En 2023, il a confié l’entraînement des troupes à un ancien officier de la Légion étrangère française, le Roumain Horatiu Porta, qui a constitué un contingent d’environ 1 000 hommes, principalement composé de mercenaires d’Europe de l’Est (Roumains et Bulgares), d’anciens combattants anti-Kagame et de quelques Congolais. Cependant, à l’approche des troupes rwandaises, le groupe s’est retiré sans combattre, préférant négocier plutôt que d’affronter l’ennemi sur le terrain.
Parallèlement, Tshisekedi avait engagé un ancien officier sud-africain d’origine zouloue, Robert Gumede, accompagné d’un ex-membre des forces de sécurité sud-africaines, Ivor Ichikowitz. Les deux hommes avaient promis de recruter et former 40 000 soldats, un chiffre irréaliste compte tenu de l’état des infrastructures militaires dans l’est du Congo. Finalement, les deux ont disparu sans laisser de traces, après avoir encaissé un acompte pour une mission impossible à réaliser.
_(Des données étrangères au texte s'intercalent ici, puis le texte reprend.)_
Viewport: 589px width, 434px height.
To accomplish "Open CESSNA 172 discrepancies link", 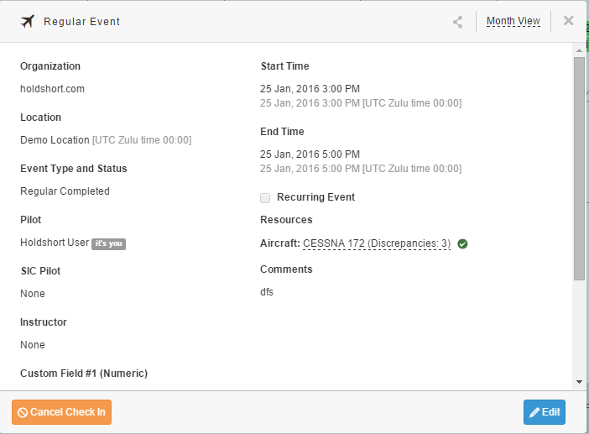I will coord(377,243).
Aujourd’hui, le gouvernement congolais est complètement impuissant. Les FARDC se sont dispersées et ont fui vers le Sud-Kivu, laissant le Nord sous contrôle des rebelles. Une question se pose : le M23 et le Rwanda vont-ils répéter la stratégie de 1996, lorsqu’ils ont envahi tout le Congo (alors Zaïre) sous prétexte de neutraliser les anciens soldats rwandais ayant participé au génocide de 1994 ?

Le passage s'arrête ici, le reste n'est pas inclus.